Looking for a getaway that is a little out of the ordinary? We’ve scoured the 8 least visited National Parks across the States, all out of the way but guaranteed for great travel.

Here’s why:

Kobuk Valley National Park

Kobuk Valley National Park attracted only about 800 visitors each year in the last few years, making it one of the most least visited national parks. It is located in the Arctic Circle and is accessible only by foot, dogsled or snowmobile, making it not exactly user-friendly. It hasĀ  no designated trails and roads, too.

What is does feature is a multitude of sand dunes and beautiful caribou. It also has 24-hour daylight one month per year.

Lake Clark National Park and Preservation

Lake Clark National Park and Preservation has about 6000 visitors a year, who undoubtedly are attracted to the 6,297 square miles of clean lakes, active volcanoes, three mountain ranges, glaciers, waterfalls, arctic-like tundra and even a rainforest. Just outside of Anchorage, sled dog teams used to be the best way to travel around the area, but now they’ve been outsourced by snowmobiles.

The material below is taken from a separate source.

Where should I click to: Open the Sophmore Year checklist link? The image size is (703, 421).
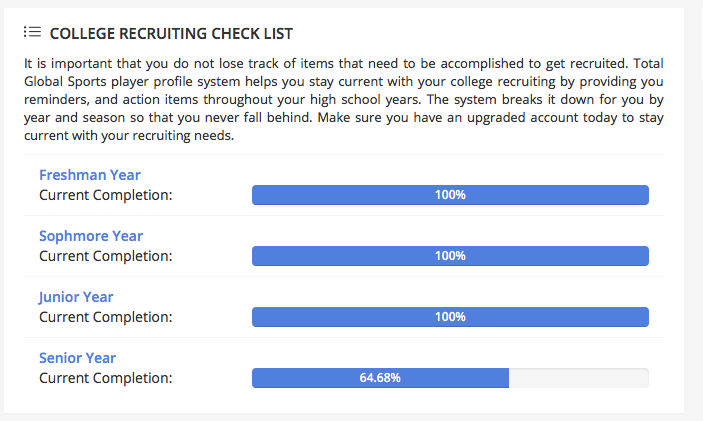click(x=91, y=236)
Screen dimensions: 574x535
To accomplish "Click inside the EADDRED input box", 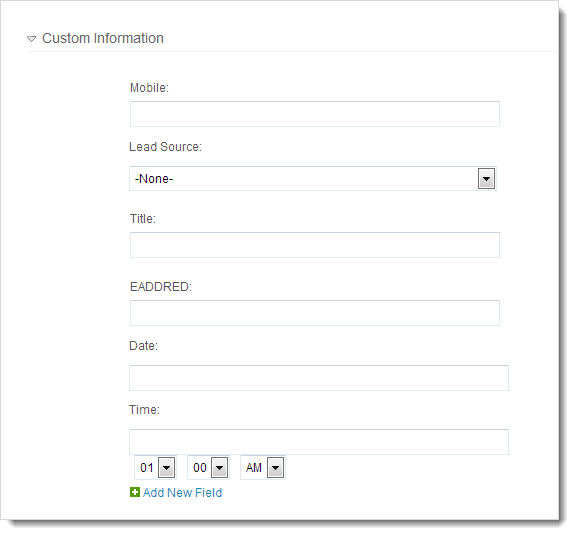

National Park of American Samoa

With both a rainforest and a coral reef, the National Park of American Samoa attracts about 7,000 visitors per year, each of who enjoy the three islands that offers great wildlife, including flying foxes to humpback whales.

Gates of the Arctic National Park and Preserve

About 10,000 people visit the Gates of the Arctic National Park and Preserve each year. This park about the size of Switzerland, is the home to millennia of glaciation and erosion have carved out a beautiful array of valleys, rivers, mountains and crystal-clear lakes.

Isle Royale National Park

Isle Royale is the largest island in Lake Superior, and is only accessible by boat or seaplane. With about 15,000 visitors per year, the island is populated by only about one third of the mammals that are found on the mainland.

North Cascades National Park

North Cascades National Park in Washington deliver an Alaska-type feel… without heading too far north. It is laden with bears, moose and cougars, and has the over 300 glaciers, making it the highest number of glaciers outside of Alaska. It attracts about 20,000 visitors per year, and is popular to backpackers and outdoor lovers.

Dry Tortugas National Park

Dry Tortugas National Park is the perfect park for those who love history, especially about the Civil War. It also has pirate ships, treasure, and other historic pluses. And it is accessible, too, with about 60,000 visitors each year. It is located 70 miles west of Key West. They are called the Dry Tortugas islands because they lack surface fresh water (“dry”) and Ponce de Leon caught a lot of sea turtles (“tortugas”) here in the 1500s.

The park also includes Fort Jefferson, a huge brick fortress originally erected to protect the U.S. from Gulf Coast invaders, but also used as a Union stronghold during the Civil War. The fort, is made from over 16 million bricks. This makes it the largest masonry structure in the Western Hemisphere. Another plus is the bird watching: the park is the home to about 300 bird species in the park.

Wrangell-St. Elias National Park and Preserve

Wrangell-St. Elias National Park and Preserve is actually larger than nine states, and the largest of all national parks. It is filled with glaciers and mountains and boasts a generous 13 million acres. Though it is in Alaska, it is accessible– which is why it is visited by about 62,000 visitors per year.